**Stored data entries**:

Content starts

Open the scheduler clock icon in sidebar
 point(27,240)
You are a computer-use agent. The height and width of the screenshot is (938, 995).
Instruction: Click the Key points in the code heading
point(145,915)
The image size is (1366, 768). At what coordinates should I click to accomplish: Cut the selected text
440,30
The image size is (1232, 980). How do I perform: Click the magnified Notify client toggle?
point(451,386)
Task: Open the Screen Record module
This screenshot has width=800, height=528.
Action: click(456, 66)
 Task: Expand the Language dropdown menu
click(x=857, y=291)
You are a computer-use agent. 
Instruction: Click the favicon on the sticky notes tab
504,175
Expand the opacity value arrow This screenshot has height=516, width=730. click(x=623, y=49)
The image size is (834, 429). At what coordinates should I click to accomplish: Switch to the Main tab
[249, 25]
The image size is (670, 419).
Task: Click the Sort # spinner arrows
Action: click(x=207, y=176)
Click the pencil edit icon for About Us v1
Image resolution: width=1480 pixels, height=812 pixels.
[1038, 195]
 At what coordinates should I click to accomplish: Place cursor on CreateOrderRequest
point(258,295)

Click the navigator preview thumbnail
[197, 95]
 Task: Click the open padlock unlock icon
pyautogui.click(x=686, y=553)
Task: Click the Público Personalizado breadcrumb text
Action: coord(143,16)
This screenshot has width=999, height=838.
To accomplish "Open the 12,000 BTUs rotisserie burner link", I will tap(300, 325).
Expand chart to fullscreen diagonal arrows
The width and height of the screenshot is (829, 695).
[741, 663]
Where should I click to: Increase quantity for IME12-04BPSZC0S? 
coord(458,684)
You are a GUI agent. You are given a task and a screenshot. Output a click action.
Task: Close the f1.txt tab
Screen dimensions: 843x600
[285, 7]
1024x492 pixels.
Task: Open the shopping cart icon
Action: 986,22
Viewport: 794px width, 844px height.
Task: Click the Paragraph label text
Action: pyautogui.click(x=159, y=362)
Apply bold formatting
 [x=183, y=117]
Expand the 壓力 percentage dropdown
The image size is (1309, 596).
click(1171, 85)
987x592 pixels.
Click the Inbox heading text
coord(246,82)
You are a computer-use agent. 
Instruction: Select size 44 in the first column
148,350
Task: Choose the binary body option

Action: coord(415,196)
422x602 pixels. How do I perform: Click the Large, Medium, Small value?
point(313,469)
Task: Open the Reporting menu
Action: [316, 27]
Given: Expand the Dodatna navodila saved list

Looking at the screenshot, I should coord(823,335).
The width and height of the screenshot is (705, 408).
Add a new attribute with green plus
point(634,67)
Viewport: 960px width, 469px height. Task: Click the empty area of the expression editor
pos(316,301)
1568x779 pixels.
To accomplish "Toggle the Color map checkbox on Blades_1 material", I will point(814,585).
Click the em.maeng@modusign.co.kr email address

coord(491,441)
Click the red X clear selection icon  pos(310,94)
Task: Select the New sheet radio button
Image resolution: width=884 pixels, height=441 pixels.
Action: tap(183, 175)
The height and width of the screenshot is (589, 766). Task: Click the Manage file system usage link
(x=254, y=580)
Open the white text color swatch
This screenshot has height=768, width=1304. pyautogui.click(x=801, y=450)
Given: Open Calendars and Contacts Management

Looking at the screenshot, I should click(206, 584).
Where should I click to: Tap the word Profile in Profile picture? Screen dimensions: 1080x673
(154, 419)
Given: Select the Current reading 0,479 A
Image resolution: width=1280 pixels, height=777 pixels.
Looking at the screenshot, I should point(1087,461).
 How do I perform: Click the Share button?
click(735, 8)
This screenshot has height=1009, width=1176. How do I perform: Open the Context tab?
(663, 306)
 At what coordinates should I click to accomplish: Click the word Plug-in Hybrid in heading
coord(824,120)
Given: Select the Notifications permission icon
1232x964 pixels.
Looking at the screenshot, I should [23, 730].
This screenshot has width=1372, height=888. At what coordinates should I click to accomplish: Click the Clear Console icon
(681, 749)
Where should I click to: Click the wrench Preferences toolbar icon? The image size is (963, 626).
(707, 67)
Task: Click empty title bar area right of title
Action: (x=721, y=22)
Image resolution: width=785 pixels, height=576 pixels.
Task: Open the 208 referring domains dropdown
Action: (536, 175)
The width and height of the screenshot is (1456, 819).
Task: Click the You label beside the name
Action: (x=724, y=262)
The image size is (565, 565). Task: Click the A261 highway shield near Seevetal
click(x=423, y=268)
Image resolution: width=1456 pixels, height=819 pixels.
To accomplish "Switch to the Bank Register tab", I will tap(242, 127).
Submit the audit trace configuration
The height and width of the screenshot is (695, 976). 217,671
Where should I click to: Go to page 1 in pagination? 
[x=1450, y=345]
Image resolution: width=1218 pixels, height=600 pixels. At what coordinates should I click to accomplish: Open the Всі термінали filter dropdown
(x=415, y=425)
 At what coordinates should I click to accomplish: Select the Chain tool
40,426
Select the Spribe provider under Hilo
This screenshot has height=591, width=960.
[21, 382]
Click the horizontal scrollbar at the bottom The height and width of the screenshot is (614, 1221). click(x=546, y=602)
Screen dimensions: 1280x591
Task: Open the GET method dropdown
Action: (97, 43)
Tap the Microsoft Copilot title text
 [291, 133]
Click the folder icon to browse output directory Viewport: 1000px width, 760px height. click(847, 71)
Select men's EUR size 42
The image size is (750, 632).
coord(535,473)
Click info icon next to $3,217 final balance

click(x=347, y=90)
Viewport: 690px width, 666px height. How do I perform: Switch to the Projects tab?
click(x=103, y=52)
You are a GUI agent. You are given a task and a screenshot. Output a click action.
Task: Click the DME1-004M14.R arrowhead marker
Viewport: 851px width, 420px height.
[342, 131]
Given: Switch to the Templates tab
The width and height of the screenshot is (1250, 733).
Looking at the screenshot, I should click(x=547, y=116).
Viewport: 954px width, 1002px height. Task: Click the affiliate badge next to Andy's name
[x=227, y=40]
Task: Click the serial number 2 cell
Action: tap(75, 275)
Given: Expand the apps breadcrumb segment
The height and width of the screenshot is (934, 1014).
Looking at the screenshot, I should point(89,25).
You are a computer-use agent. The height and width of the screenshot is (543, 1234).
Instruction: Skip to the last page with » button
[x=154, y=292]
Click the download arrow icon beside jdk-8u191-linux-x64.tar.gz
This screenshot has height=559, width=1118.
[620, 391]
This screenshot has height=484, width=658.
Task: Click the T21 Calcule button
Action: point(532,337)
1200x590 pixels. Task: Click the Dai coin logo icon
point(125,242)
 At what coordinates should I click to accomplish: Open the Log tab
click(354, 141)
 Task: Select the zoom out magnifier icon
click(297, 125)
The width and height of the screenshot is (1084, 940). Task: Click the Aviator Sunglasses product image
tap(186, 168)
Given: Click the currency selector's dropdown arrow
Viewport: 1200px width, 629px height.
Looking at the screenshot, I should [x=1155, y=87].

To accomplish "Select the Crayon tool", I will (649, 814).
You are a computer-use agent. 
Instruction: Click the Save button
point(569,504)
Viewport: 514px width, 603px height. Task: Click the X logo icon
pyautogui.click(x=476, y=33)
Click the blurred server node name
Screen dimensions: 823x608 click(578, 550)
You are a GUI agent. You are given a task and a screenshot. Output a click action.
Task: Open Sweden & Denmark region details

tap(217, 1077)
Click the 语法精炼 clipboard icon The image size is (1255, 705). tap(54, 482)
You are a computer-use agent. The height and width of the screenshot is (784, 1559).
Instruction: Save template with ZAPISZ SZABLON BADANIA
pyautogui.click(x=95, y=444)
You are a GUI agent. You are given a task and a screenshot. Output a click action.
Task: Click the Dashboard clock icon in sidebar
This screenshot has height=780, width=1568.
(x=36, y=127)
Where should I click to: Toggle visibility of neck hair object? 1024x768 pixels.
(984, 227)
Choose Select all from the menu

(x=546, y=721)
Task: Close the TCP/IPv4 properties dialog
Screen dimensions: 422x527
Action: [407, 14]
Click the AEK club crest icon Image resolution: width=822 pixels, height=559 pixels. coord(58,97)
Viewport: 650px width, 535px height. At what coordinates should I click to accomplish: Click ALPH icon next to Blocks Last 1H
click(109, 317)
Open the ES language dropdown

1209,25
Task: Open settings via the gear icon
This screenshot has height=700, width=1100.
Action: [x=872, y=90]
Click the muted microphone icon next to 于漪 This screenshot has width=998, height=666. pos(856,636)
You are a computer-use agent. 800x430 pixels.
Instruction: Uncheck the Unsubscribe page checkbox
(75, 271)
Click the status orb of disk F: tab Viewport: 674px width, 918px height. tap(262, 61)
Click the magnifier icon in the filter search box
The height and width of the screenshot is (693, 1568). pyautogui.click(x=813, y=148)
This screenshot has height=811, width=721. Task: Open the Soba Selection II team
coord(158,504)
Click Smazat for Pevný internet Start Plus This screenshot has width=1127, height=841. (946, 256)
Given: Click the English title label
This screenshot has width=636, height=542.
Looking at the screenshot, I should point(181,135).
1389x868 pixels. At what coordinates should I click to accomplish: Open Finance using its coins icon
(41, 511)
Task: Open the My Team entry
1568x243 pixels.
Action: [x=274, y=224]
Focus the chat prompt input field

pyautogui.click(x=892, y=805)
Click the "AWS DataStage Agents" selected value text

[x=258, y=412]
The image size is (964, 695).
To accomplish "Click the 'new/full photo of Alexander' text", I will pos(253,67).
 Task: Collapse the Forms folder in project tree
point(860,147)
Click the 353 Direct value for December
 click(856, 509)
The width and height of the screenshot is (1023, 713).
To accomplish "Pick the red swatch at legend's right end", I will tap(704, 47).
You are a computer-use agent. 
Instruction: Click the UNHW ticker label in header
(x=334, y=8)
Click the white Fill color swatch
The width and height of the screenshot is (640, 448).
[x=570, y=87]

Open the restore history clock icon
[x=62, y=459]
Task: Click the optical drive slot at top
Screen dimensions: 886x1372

Content ends

**Exercise description**: For each line above that contains "Close", add one to a count, then state only the final number.

**Response to the exercise**: 2